(Source data begins)

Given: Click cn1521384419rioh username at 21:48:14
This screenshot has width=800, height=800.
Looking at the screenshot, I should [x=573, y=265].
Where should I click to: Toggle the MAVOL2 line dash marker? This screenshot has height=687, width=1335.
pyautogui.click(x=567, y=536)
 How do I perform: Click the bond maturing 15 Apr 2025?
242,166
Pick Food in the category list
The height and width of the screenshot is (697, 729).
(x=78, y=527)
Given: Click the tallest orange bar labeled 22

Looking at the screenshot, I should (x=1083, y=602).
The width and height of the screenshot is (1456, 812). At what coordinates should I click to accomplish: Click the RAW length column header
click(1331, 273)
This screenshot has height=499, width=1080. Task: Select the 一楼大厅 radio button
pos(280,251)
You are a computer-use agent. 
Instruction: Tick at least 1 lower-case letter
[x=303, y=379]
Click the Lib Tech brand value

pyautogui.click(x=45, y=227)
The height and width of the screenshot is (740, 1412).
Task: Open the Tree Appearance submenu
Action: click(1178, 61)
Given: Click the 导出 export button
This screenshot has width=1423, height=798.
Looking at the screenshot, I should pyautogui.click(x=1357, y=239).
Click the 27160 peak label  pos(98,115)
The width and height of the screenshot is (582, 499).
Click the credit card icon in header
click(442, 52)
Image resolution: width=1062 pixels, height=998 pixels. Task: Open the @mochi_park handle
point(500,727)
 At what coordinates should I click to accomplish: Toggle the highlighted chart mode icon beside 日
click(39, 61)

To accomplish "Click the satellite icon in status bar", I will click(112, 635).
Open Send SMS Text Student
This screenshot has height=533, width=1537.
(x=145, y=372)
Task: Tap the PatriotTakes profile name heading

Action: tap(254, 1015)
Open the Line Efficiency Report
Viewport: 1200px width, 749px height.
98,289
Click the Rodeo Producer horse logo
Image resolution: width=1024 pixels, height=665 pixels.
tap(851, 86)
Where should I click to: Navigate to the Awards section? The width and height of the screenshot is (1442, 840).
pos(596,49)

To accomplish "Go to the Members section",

(Source data ends)

Task requirements: The records above are to be given again in full, exactly as written.

Output of the task:
Given: Click cn1521384419rioh username at 21:48:14
This screenshot has width=800, height=800.
Looking at the screenshot, I should [x=573, y=265].
Where should I click to: Toggle the MAVOL2 line dash marker? This screenshot has height=687, width=1335.
pyautogui.click(x=567, y=536)
 How do I perform: Click the bond maturing 15 Apr 2025?
242,166
Pick Food in the category list
The height and width of the screenshot is (697, 729).
(x=78, y=527)
Given: Click the tallest orange bar labeled 22

Looking at the screenshot, I should (x=1083, y=602).
The width and height of the screenshot is (1456, 812). At what coordinates should I click to accomplish: Click the RAW length column header
click(1331, 273)
This screenshot has height=499, width=1080. Task: Select the 一楼大厅 radio button
pos(280,251)
You are a computer-use agent. 
Instruction: Tick at least 1 lower-case letter
[x=303, y=379]
Click the Lib Tech brand value

pyautogui.click(x=45, y=227)
The height and width of the screenshot is (740, 1412).
Task: Open the Tree Appearance submenu
Action: click(1178, 61)
Given: Click the 导出 export button
This screenshot has width=1423, height=798.
Looking at the screenshot, I should pyautogui.click(x=1357, y=239).
Click the 27160 peak label  pos(98,115)
The width and height of the screenshot is (582, 499).
Click the credit card icon in header
click(442, 52)
Image resolution: width=1062 pixels, height=998 pixels. Task: Open the @mochi_park handle
point(500,727)
 At what coordinates should I click to accomplish: Toggle the highlighted chart mode icon beside 日
click(39, 61)

To accomplish "Click the satellite icon in status bar", I will click(112, 635).
Open Send SMS Text Student
This screenshot has height=533, width=1537.
(x=145, y=372)
Task: Tap the PatriotTakes profile name heading

Action: tap(254, 1015)
Open the Line Efficiency Report
Viewport: 1200px width, 749px height.
98,289
Click the Rodeo Producer horse logo
Image resolution: width=1024 pixels, height=665 pixels.
tap(851, 86)
Where should I click to: Navigate to the Awards section? The width and height of the screenshot is (1442, 840).
pos(596,49)

To accomplish "Go to the Members section",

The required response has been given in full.